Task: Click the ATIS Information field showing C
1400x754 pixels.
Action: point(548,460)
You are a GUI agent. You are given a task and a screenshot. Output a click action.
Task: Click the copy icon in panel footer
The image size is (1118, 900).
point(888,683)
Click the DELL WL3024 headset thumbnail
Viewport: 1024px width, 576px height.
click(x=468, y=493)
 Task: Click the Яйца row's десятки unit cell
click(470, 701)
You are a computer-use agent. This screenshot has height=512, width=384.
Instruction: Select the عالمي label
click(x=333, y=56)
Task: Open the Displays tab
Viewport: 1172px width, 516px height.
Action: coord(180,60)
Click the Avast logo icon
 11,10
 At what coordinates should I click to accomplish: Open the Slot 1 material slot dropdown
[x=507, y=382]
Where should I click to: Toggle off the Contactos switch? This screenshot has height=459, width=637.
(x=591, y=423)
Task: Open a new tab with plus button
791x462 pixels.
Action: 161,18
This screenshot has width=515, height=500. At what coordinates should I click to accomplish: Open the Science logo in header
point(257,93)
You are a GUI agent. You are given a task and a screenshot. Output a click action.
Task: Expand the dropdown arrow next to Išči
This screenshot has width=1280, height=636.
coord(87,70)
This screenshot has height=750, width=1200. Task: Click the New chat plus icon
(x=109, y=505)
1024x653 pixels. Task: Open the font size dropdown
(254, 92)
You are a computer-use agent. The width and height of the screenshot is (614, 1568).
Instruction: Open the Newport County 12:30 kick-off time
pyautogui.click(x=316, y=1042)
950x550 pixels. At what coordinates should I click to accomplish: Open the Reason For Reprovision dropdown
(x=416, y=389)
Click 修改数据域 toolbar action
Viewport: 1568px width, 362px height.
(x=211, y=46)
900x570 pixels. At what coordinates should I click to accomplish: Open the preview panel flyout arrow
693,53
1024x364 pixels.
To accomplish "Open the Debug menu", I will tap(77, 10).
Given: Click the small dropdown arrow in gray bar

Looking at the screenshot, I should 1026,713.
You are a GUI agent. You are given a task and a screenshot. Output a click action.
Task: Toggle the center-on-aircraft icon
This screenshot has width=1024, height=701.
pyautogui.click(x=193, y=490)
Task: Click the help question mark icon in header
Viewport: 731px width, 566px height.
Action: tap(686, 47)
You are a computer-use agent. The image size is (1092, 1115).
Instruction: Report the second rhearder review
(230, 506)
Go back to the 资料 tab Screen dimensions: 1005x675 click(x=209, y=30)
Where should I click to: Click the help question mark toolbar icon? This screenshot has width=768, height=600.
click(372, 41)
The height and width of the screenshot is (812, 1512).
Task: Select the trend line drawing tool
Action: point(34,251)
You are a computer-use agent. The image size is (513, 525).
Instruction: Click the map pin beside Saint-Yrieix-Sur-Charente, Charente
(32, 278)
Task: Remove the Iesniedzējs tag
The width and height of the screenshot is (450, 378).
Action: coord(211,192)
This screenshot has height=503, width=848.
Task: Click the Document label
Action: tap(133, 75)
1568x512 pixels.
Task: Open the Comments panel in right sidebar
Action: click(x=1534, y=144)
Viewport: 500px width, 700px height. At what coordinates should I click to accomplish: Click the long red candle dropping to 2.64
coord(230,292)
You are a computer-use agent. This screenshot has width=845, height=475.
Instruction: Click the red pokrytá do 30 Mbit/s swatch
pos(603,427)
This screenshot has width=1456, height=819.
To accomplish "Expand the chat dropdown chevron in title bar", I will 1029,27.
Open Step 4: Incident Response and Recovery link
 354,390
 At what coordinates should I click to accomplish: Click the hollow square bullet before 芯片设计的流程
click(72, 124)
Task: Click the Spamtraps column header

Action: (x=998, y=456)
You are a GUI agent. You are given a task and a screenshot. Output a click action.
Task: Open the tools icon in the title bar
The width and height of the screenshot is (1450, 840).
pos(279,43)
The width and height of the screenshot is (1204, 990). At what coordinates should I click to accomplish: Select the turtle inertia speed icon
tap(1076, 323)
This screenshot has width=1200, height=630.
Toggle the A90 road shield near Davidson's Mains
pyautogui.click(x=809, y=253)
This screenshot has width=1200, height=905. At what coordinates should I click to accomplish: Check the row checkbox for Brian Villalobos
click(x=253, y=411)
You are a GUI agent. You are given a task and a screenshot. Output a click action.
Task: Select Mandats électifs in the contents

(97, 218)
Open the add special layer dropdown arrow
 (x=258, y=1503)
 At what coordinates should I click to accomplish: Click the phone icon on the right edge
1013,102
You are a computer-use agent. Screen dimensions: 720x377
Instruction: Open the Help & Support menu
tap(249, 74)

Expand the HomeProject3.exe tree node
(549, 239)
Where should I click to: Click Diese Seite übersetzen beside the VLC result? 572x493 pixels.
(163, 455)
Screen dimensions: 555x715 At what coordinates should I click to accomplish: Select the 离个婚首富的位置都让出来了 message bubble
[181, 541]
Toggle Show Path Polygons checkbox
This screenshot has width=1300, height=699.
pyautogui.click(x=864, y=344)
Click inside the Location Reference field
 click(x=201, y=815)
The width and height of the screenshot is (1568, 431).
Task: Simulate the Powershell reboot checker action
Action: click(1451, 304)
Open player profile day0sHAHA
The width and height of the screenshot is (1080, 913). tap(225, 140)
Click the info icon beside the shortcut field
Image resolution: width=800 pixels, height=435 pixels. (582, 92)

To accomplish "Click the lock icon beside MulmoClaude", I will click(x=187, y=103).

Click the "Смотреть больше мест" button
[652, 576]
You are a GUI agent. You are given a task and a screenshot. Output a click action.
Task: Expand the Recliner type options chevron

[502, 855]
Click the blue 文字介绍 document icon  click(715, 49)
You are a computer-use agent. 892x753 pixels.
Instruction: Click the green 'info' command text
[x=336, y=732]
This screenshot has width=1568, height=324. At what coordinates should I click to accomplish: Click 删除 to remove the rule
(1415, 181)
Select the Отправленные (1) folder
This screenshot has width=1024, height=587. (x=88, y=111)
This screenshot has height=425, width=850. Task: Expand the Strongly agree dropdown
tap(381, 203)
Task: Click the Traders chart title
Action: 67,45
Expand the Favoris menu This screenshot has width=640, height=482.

WORK REQUIRED:
For the lines above, output exactly those from the line containing "Viewport: 500px width, 700px" through the line containing "has width=845, height=475.", and skip the others.

EXPECTED ANSWER:
Viewport: 500px width, 700px height. At what coordinates should I click to accomplish: Click the long red candle dropping to 2.64
coord(230,292)
You are a computer-use agent. This screenshot has width=845, height=475.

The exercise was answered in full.